In the next plot, we will fix the simulation date and ask for a 6-month history of EPS estimates for FQ1 to see how analysts have changed their opinion of the upcoming quarter's EPS over the last half year. To demonstrate this, we will write a CustomFactor that plots the EPS estimates timeseries for AAPL over the specified window_length. Note that this use of CustomFactor is good for visualizing a timeseries passed to compute, but doesn't actually generate any output (i.e. don't use it in an algorithm!).

In [21]:
from quantopian.pipeline import CustomFactor
In [22]:
class PlotAAPLFactor(CustomFactor):
    """A CustomFactor that takes a single input and plots the data it receives for AAPL"""
    
    def compute(self, today, sids, out, values):
        # Index into our 2D array of estimates to zoom in on the estimates for AAPL (sid=24).
        plt.plot(values[:, sids.searchsorted(24)]);
In [23]:
fq1_eps_cons = PeriodicConsensus.slice('EPS', 'qf', 1)

pipe = Pipeline(
    columns={
        # This column doesn't actually output anything, we just add it as a column so
        # that pipeline executes the compute function that plots the timeseries.
        'plot_factor': PlotAAPLFactor(inputs=[fq1_eps_cons.mean], window_length=126)
    },
    screen=(fq1_eps_cons.num_est.latest > 2)
)
In [24]:
df = run_pipeline(pipe, '2016-01-01', '2016-01-01')

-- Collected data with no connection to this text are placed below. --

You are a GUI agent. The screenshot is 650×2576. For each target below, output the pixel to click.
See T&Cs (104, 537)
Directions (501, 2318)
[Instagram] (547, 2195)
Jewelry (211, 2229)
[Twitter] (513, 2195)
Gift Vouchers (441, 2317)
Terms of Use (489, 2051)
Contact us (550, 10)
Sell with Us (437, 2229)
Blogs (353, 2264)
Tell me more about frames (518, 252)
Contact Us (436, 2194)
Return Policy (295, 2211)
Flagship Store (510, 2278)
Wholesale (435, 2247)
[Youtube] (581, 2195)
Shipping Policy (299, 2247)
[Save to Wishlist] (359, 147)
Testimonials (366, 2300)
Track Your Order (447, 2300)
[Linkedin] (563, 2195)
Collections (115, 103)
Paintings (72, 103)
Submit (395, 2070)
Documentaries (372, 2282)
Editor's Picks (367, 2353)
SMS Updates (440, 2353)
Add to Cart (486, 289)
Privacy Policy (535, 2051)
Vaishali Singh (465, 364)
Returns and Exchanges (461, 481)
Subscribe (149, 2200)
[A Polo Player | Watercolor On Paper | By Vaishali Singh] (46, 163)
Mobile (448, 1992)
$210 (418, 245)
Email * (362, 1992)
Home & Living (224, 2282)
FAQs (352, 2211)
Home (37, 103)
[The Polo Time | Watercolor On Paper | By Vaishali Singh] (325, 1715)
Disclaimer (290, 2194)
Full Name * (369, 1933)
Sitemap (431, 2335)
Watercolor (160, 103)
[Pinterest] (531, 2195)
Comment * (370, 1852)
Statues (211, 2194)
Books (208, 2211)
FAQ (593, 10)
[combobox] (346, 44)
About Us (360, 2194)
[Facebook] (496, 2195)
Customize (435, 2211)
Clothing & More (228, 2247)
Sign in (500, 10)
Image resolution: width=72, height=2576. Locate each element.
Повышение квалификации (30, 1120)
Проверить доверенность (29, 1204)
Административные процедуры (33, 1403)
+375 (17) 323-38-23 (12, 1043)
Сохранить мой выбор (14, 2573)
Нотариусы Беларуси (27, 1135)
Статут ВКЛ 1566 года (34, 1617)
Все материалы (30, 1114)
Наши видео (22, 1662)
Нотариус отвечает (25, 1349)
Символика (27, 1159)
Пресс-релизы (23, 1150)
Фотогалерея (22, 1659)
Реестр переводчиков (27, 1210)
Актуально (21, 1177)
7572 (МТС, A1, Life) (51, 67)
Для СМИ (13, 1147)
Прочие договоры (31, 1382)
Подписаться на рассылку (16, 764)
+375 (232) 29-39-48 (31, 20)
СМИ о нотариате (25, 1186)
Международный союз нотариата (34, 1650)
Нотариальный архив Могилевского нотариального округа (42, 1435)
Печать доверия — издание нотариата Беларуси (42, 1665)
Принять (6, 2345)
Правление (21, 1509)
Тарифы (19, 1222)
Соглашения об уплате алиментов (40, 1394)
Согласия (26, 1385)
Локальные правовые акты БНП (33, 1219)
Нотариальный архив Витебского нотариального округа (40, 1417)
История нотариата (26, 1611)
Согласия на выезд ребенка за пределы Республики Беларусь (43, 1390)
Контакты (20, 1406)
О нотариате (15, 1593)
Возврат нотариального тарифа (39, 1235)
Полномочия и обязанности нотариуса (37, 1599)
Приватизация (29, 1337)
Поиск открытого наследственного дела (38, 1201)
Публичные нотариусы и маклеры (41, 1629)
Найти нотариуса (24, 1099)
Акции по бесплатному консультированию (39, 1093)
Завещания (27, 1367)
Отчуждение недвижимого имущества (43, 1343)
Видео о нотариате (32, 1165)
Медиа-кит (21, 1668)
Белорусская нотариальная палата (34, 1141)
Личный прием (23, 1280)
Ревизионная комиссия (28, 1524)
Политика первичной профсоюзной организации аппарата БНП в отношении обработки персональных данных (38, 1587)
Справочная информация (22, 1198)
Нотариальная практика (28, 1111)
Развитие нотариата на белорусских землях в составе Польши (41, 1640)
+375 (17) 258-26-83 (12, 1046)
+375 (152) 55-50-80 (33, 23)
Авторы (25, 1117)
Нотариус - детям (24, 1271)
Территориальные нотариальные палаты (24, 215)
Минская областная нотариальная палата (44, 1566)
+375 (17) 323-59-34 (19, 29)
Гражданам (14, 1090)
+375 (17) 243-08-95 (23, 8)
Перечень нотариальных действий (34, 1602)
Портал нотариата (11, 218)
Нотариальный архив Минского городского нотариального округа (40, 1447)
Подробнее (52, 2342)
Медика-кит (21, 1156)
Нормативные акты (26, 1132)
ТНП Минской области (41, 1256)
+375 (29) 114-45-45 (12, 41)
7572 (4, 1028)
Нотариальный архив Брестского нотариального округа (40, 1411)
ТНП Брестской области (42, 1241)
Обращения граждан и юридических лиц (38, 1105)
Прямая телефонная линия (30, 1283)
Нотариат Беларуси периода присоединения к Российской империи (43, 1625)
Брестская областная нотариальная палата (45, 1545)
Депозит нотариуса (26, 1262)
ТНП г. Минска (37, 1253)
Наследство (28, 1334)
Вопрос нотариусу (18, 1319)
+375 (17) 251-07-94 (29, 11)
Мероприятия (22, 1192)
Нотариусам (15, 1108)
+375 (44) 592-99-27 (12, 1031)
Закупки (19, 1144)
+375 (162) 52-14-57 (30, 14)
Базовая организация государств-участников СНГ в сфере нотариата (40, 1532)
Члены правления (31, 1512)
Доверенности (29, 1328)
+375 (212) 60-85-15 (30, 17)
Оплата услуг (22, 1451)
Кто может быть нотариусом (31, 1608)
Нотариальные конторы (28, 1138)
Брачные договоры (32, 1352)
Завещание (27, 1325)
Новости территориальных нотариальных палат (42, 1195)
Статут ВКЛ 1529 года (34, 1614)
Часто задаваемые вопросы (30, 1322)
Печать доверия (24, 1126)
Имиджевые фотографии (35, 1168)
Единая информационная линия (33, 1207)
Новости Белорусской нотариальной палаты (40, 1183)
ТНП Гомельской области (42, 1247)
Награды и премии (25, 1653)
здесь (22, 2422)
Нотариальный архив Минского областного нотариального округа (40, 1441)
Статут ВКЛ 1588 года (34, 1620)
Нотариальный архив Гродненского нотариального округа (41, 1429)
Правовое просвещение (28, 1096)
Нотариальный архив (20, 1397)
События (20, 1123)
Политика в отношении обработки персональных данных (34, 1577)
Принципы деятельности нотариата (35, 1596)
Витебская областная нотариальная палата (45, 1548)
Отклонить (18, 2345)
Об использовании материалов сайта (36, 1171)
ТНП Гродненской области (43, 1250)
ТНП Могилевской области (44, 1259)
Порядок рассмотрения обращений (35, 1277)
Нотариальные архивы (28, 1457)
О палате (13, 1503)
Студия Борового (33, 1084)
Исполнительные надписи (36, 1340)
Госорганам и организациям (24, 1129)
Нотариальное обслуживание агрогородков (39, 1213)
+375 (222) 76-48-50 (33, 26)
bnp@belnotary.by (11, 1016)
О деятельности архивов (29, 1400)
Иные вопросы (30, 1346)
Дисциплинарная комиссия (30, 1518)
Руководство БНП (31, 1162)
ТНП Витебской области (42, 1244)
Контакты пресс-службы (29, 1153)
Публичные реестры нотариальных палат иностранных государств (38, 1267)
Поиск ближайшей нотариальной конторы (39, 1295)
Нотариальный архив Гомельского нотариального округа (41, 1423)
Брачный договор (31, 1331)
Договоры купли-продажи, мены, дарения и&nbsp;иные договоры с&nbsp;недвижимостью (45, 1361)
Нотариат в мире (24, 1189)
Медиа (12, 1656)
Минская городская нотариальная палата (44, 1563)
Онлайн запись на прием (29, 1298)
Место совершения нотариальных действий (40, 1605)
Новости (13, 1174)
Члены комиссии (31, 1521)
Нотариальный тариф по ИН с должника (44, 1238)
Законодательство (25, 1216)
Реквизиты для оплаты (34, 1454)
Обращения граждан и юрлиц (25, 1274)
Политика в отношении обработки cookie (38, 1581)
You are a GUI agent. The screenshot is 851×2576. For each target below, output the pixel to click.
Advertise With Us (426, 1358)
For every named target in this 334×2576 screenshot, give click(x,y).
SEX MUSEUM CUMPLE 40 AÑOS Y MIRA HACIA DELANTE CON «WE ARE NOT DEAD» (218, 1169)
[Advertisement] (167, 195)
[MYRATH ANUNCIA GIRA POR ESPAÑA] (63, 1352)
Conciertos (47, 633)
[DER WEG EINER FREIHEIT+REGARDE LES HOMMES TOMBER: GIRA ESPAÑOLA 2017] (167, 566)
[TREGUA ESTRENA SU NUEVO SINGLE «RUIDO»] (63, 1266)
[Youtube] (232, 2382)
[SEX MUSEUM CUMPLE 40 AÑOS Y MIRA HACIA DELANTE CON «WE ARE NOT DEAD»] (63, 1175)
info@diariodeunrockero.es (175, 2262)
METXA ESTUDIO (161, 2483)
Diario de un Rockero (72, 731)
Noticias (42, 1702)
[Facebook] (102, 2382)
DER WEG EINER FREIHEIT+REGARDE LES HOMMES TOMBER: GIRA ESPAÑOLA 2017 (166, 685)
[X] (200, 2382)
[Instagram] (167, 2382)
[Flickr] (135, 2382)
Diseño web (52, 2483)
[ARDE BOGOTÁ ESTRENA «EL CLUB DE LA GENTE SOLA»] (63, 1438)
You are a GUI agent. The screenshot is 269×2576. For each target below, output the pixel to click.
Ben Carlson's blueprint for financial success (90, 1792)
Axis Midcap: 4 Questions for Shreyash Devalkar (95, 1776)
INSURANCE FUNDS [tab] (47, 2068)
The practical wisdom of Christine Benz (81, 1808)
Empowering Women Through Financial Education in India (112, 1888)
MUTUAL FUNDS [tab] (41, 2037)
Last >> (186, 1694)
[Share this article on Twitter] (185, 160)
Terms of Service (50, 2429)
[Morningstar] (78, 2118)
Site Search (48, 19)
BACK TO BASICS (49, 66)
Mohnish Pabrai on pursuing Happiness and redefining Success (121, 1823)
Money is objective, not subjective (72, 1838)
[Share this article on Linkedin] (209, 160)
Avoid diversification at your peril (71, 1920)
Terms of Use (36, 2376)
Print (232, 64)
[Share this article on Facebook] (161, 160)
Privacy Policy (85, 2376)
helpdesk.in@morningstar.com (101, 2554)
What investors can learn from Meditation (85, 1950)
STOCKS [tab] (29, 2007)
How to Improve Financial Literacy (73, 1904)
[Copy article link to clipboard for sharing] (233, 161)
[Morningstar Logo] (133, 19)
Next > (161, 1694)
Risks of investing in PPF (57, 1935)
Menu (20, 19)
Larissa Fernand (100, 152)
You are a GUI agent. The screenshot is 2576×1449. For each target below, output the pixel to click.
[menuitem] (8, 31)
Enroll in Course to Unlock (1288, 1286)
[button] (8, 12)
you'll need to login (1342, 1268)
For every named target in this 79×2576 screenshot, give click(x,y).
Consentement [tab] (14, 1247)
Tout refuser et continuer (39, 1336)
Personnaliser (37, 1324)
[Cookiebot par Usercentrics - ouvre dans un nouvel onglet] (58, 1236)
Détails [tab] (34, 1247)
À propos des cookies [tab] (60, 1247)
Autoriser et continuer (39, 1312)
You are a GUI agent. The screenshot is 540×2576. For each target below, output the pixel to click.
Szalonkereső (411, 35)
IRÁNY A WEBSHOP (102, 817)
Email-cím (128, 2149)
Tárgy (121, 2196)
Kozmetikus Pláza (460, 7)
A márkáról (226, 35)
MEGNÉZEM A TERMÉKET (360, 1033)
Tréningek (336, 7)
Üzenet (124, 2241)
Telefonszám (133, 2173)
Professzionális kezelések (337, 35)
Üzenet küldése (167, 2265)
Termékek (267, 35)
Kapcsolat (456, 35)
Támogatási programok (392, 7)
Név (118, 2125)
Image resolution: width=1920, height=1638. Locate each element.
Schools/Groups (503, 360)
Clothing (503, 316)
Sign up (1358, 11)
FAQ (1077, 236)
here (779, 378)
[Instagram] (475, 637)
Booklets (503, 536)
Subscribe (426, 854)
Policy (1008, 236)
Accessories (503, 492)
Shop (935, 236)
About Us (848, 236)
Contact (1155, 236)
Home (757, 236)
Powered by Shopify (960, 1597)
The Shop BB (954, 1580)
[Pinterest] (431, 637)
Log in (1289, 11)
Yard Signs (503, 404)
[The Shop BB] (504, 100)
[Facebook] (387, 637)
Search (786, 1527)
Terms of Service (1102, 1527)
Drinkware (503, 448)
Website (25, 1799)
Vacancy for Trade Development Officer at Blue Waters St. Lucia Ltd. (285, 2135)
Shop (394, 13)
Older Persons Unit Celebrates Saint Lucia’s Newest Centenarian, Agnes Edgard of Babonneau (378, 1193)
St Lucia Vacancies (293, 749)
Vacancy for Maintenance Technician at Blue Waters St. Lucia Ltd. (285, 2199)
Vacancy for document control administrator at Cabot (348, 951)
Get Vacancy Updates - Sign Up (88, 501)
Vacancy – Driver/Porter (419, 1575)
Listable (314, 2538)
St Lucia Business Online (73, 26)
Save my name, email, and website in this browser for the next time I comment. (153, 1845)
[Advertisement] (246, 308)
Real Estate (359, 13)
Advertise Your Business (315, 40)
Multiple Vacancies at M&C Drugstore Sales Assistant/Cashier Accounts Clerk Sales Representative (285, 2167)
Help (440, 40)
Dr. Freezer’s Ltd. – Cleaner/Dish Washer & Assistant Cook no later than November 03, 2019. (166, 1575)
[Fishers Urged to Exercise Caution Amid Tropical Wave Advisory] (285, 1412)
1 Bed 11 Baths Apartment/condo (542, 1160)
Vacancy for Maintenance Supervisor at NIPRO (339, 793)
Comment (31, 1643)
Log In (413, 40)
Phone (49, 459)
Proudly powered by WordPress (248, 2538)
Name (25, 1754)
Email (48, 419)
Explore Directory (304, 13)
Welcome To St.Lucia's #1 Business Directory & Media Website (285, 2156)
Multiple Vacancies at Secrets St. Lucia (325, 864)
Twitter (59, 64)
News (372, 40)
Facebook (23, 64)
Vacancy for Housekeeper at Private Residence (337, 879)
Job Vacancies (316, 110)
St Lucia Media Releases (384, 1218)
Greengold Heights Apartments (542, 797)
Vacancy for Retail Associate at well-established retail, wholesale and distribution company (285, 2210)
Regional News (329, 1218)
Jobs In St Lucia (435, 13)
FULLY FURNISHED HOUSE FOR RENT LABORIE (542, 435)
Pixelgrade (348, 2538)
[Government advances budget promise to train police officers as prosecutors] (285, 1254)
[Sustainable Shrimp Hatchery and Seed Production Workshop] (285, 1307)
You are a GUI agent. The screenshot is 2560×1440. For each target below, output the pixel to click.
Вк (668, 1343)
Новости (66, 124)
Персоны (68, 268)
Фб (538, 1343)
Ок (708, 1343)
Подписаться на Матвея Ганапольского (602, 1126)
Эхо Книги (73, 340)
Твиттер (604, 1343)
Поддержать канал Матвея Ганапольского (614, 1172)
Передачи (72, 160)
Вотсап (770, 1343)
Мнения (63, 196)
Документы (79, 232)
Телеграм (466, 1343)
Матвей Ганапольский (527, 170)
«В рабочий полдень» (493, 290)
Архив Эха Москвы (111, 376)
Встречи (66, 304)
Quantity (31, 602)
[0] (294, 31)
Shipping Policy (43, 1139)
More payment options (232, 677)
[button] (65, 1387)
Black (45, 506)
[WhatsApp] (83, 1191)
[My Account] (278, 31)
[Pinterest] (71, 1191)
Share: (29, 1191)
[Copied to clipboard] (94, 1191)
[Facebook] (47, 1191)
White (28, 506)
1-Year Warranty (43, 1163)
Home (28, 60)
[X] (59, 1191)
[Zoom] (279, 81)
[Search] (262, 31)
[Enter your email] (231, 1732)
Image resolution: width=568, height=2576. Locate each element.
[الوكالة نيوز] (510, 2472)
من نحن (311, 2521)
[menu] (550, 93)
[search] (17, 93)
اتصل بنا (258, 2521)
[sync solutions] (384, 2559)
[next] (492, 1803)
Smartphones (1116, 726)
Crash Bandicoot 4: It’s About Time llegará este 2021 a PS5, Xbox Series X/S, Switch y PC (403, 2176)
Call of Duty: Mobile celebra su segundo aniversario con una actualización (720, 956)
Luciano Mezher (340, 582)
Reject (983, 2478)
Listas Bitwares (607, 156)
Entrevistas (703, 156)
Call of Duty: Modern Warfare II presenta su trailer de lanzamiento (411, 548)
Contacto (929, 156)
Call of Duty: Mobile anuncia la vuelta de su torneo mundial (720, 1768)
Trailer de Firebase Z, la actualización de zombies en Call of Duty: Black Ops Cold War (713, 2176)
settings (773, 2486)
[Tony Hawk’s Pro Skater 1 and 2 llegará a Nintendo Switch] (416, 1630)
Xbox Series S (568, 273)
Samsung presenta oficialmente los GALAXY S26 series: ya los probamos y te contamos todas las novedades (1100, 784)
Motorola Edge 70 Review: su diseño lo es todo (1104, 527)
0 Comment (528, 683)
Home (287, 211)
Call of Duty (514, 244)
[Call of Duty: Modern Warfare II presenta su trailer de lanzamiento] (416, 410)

Unlike earlier plots in this notebook, there aren't any significant jumps in this timeseries. This is because on a single simulation date, if we ask pipeline to get us a historical window of estimates for a relative period, pipeline first figures out which absolute period we're asking for, then gets us a timeseries of esimates for that period. The result is a continuous timeseries along which we can make comparisons. Earlier, we referred to this as a logical daily timeseries.

It's worth noting that this behavior is not unique to CustomFactors. Any time a column generated from the PeriodicConsensus or Actuals dataset is passed as input to a custom factor or a built-in factor (e.g. Returns), pipeline will get a timeseries of estimates for the same absolute period.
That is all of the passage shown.